= What you need to do =
Every line below that holds the string "agent" should be copied.

= Provided information =
┌──

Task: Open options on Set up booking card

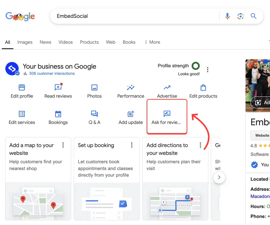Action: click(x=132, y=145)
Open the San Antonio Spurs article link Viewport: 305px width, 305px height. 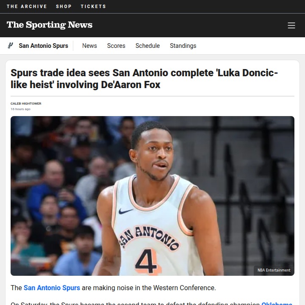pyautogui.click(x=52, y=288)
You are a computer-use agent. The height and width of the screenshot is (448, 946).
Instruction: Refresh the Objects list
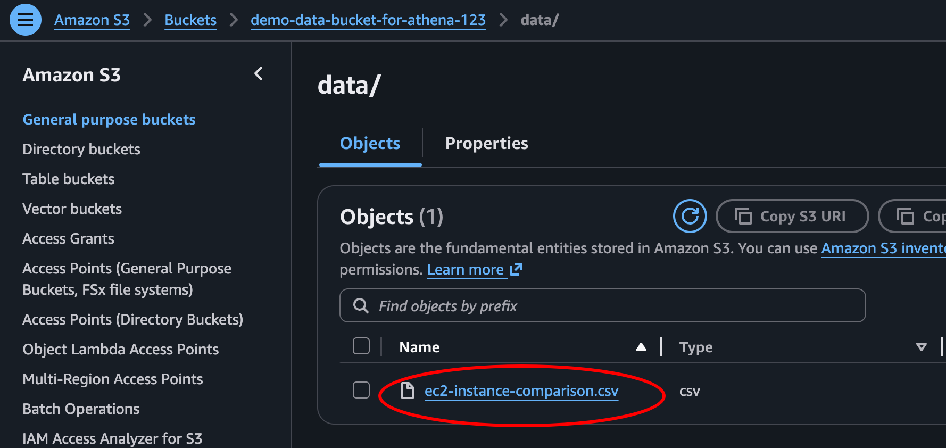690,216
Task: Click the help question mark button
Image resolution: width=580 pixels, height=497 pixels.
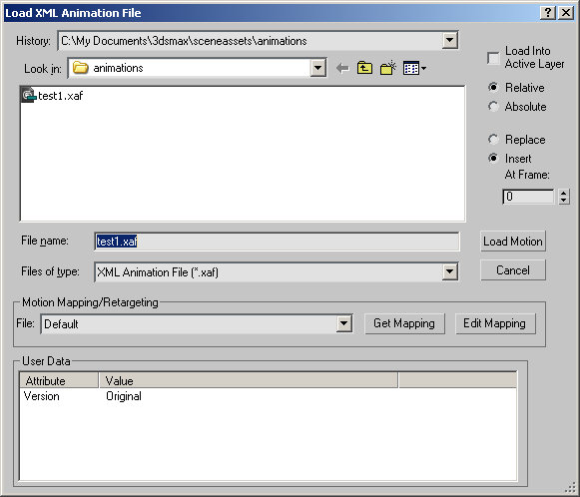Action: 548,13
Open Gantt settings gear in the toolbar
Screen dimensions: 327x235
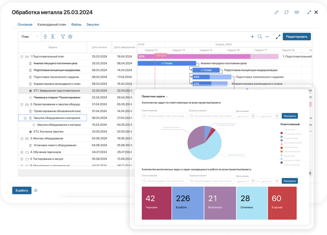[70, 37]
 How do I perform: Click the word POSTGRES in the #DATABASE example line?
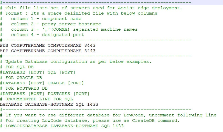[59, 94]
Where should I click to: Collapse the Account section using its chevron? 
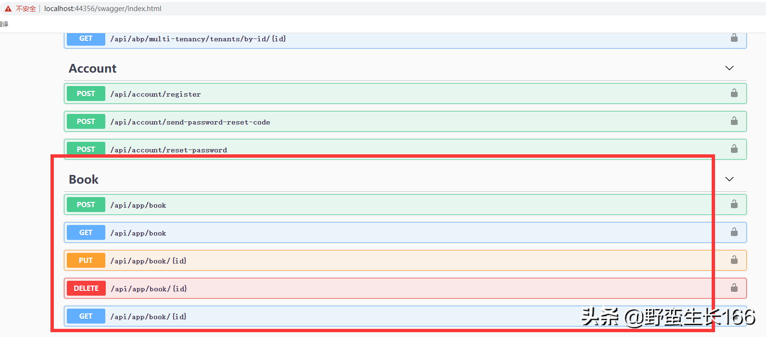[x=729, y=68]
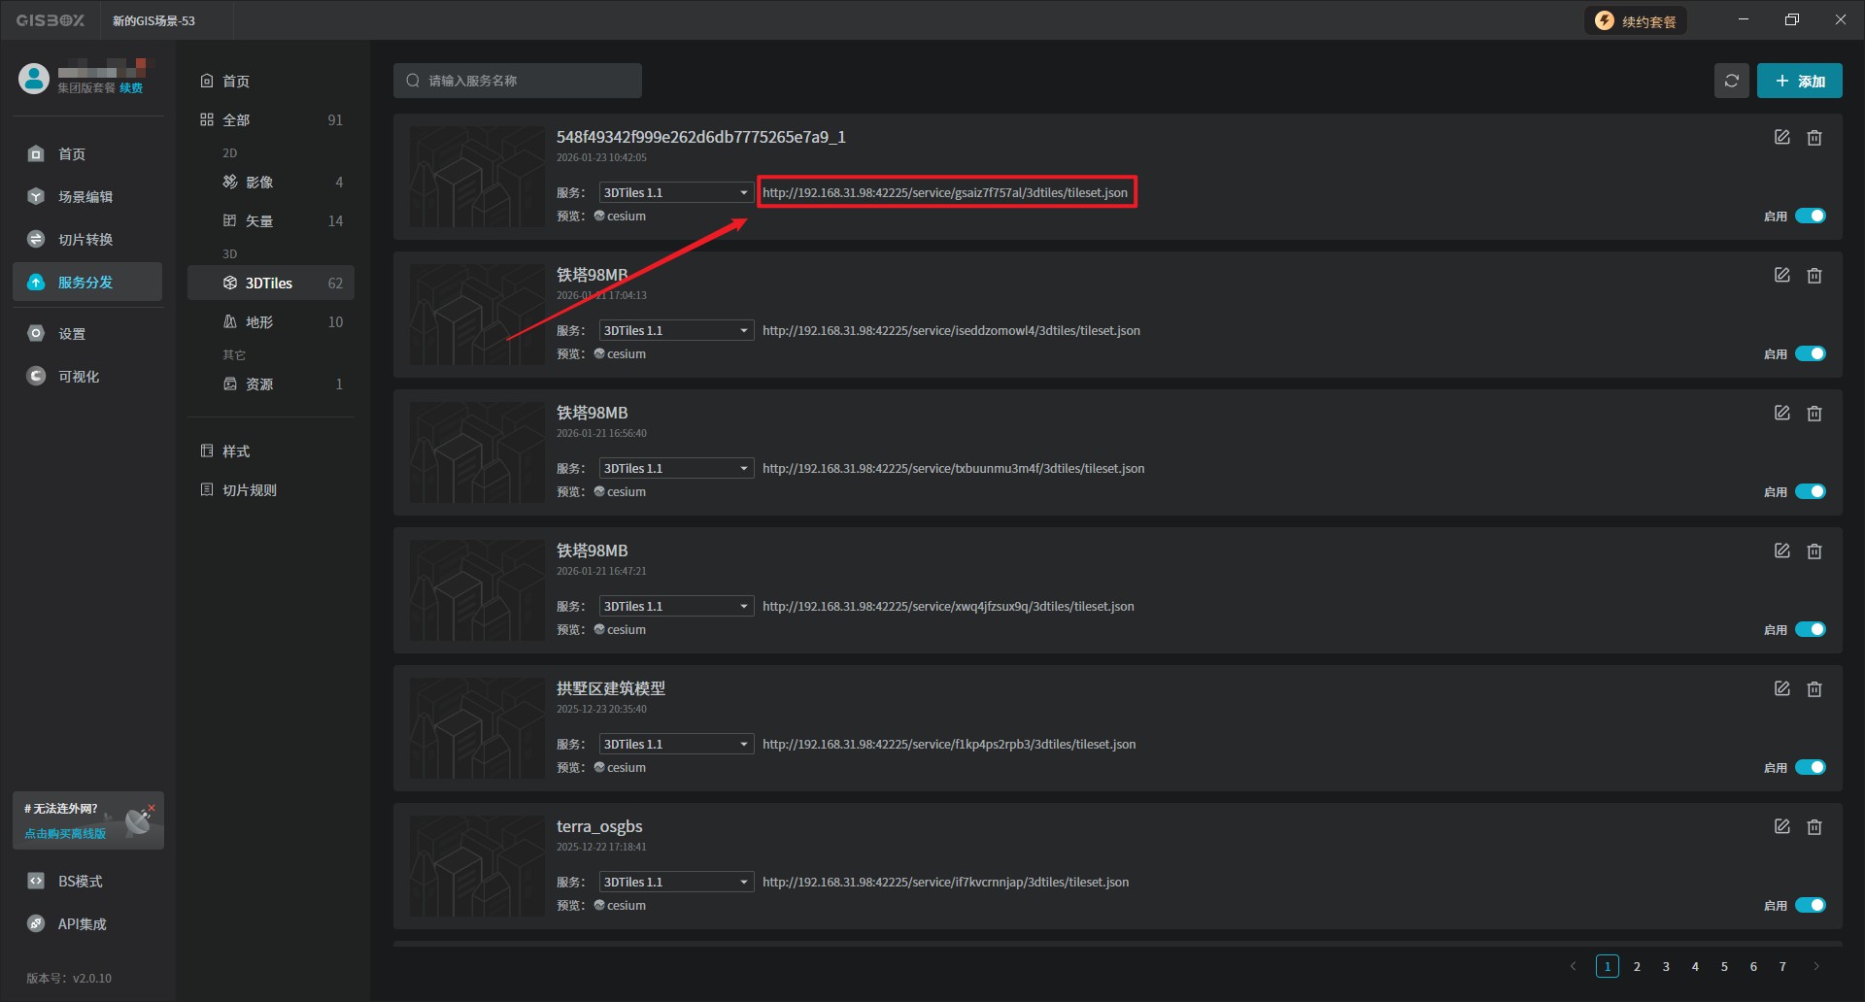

└──
┌──

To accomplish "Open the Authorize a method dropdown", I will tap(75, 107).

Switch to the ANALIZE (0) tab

└──
┌──

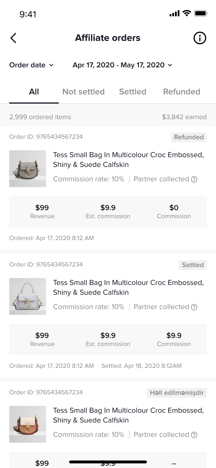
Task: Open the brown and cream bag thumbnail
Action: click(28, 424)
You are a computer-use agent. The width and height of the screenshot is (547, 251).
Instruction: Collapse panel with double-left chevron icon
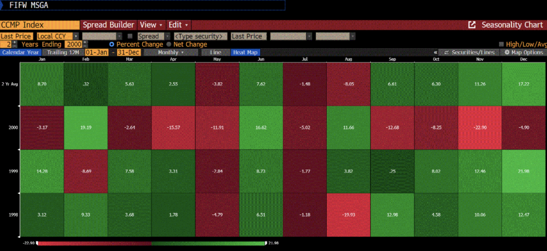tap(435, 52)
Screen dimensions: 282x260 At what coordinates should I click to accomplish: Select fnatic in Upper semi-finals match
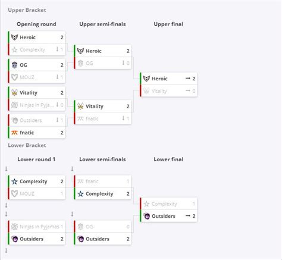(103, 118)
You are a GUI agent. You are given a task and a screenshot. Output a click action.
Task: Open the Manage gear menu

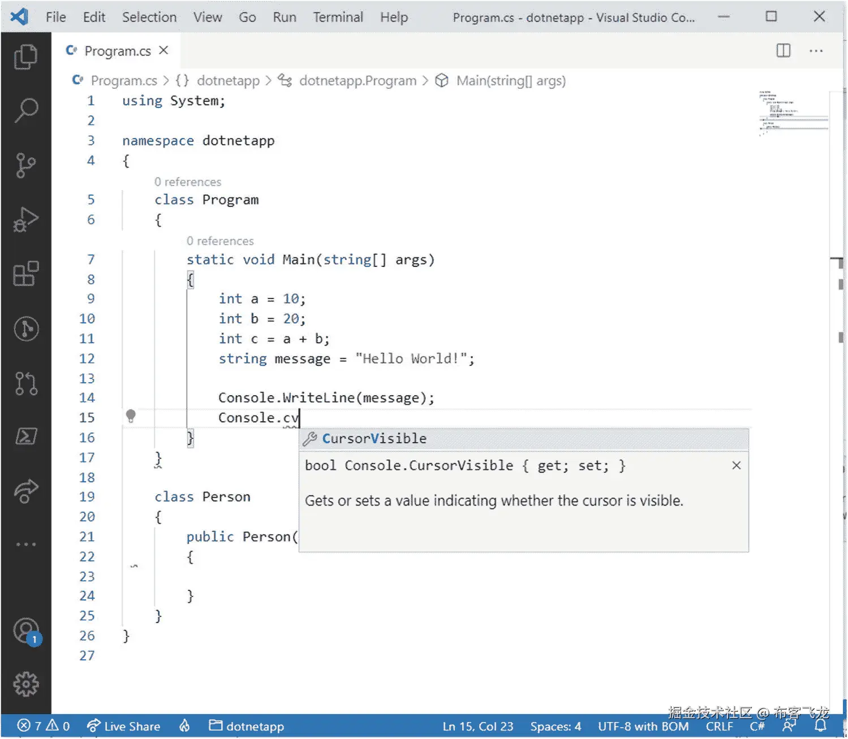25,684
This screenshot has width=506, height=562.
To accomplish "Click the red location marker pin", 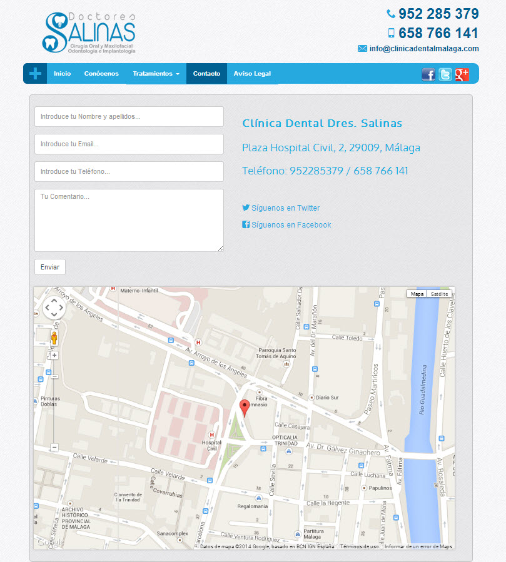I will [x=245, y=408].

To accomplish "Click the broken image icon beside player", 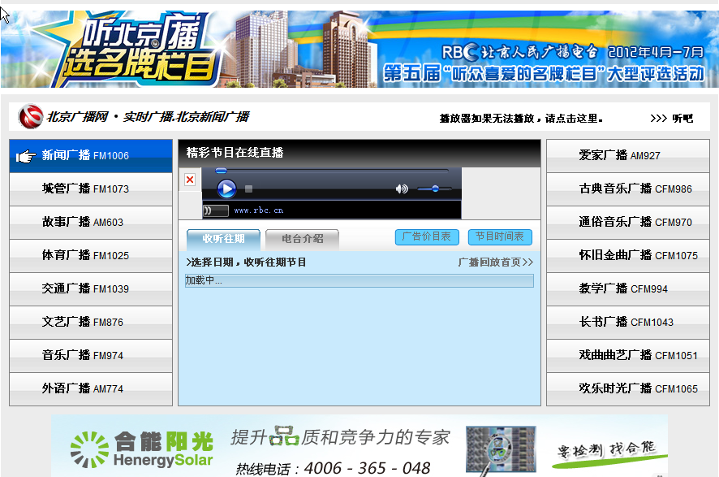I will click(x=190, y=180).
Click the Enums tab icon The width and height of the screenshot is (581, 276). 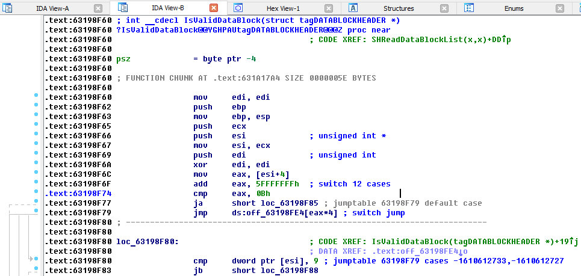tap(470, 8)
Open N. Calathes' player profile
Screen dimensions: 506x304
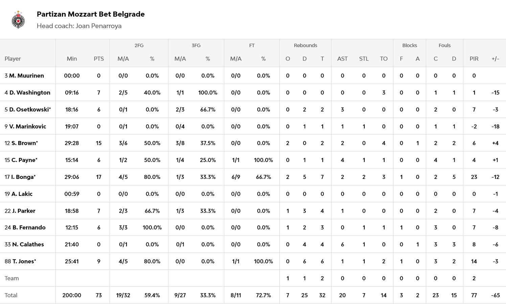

└──

= Output for this exercise =
You are a computer-use agent. The height and width of the screenshot is (448, 946).
You are a computer-use agent. The width and height of the screenshot is (547, 251).
You are a GUI agent. You are given a task and a screenshot. Output a click action.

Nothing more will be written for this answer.